Ma qual è la specificità e la possibile forza di attrazione dei modelli europei? La risposta si trova nella storia di un continente dove l'attribuzione di diritti è stata accompagnata da una assunzione di responsabilità pubbliche per la loro effettiva attuazione e dove la dimensione dei diritti è stata progressivamente costruita attraverso sapienti equilibri tra la dimensione individuale e quella sociale. Di questo sono consapevoli, ad esempio, alcuni gruppi americani per la difesa dei diritti civili, che incitano le istituzioni europee a tener ferme le loro regole sulla tutela della privacy, perché solo se l'Europa rimarrà un punto di paragone, con regole affidate alla legge e non solo ad una autodisciplina prigioniera delle logiche di mercato, sarà possibile riprendere anche negli Stati Uniti la strada che ha fatto di questo paese l'inventore della tutela della privacy.
Se si riflette su questa vicenda, e su altre che si potrebbero ricordare (Tribunale penale internazionale, protocollo di Kyoto sulla tutela dell'ambiente), ci si può avvedere che ciò che viene superficialmente liquidato come "antiamericanismo" nella gran parte dei casi altro non è che dialettica, anche se forte e serrata, tra modelli sociali e politici diversi. Una dialettica benefica e legittima, la sola che può impedirci di restare impigliati nella rete di un "pensiero unico" o nella sottomissione dei "mondi vitali" alla pura logica di mercato. E' singolare, peraltro, che la ricerca talvolta pretestuosa e affannosa di fattori costitutivi dell'identità europea spesso trascuri il fatto che quell'identità è oggi affidata anche al modello sociale che ha consentito uno straordinario arricchimento della dimensione dei diritti.

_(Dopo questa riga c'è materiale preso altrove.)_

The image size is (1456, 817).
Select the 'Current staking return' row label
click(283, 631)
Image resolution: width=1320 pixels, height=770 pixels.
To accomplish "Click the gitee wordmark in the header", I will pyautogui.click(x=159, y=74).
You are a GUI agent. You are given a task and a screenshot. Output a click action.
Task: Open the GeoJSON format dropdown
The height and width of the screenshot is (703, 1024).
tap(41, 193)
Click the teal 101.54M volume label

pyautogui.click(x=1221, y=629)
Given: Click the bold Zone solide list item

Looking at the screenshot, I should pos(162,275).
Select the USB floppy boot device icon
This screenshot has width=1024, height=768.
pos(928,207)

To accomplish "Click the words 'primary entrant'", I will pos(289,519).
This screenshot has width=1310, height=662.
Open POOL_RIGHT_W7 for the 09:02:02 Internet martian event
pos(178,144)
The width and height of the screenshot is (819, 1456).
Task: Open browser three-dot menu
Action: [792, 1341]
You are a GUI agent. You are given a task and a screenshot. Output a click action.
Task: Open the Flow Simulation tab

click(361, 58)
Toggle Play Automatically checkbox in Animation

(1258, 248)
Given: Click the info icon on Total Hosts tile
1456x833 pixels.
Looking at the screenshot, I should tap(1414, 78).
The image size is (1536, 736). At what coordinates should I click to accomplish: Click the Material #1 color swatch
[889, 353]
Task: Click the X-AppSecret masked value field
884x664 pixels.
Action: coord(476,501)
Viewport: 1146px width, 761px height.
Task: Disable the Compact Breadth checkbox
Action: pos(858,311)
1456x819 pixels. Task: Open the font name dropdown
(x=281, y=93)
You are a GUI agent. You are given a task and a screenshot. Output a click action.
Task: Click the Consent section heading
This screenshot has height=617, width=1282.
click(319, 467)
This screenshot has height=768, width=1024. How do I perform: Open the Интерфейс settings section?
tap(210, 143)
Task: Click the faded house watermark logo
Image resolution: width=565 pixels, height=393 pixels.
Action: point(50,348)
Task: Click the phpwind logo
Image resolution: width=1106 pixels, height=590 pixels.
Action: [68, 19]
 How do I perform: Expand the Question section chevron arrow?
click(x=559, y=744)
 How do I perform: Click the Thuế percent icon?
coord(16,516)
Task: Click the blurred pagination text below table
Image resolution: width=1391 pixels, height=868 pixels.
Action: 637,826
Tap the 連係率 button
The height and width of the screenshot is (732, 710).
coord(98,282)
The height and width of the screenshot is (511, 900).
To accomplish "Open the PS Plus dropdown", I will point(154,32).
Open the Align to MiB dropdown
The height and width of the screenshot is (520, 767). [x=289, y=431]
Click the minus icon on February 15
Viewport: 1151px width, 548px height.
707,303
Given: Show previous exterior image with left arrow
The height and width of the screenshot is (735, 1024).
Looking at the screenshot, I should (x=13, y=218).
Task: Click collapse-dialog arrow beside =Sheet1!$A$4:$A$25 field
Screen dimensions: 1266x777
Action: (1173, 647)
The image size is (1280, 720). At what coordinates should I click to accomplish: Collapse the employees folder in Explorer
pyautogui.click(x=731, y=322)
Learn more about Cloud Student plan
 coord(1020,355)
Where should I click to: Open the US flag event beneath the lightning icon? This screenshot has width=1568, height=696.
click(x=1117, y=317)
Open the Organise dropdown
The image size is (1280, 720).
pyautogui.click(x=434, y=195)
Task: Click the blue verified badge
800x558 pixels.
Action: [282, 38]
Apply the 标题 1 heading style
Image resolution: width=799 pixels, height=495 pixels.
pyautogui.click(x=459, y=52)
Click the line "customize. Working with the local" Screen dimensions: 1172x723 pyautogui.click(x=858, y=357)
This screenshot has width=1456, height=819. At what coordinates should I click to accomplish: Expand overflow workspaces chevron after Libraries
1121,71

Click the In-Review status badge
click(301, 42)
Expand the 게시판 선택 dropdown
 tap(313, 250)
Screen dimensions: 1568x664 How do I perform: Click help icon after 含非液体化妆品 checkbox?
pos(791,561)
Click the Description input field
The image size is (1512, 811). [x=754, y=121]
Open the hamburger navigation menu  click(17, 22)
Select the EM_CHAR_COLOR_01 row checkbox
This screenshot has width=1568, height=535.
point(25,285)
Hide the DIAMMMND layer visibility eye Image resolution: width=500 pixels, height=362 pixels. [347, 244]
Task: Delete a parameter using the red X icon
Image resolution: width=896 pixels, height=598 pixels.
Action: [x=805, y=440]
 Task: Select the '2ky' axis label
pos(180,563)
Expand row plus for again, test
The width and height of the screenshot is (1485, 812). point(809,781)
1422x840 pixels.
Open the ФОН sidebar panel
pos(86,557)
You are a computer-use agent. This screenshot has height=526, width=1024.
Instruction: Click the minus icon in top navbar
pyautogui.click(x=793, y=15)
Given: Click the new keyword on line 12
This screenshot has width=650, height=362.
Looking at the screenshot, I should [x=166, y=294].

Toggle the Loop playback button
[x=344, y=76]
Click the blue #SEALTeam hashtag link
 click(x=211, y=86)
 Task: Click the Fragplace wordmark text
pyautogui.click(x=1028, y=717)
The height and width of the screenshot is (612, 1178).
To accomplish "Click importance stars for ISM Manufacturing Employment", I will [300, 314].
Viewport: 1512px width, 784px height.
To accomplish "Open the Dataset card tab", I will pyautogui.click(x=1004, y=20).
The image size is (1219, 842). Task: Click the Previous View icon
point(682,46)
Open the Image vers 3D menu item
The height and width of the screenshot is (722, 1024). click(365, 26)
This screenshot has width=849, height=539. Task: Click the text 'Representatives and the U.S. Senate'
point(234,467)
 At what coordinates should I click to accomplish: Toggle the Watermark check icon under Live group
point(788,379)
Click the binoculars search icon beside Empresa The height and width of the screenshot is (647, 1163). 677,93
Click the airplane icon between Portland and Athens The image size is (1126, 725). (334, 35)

Continuare a guardare a quel modello, certo bisognoso di aggiustamenti, non è un esercizio di nostalgia. Proprio la riflessione globale sulle cause della diseguaglianza e sulle ragioni di molti conflitti sta spingendo governi e istituzioni internazionali a riconoscere la necessità di interventi "sociali" soprattutto nei paesi in via di sviluppo. Sincere o no che siano queste dichiarazioni, esse confermano l'importanza strategica dei diritti sociali. Questi non possono più essere considerati come una cenerentola, diritti di serie B rispetto ai tradizionali diritti civili e politici. Non solo la Carta dell'Unione europea ha messo tutti i diritti sullo stesso piano, riconoscendone l'indivisibilità. E' soprattutto cresciuta la consapevolezza della priorità dei diritti sociali, in assenza dei quali quelli civili e politici rischiano di mancare delle condizioni materiali per il loro esercizio. Nel momento in cui i "No Global" vogliono essere chiamati "New Global", trasformandosi così da fronte del rifiuto in protagonisti attivi del processo di globalizzazione, questo è il primo e più impegnativo terreno di discussione e di progettazione. Ma questo richiederà una ulteriore riflessione sulle nuove forme della partecipazione e della rappresentanza politica.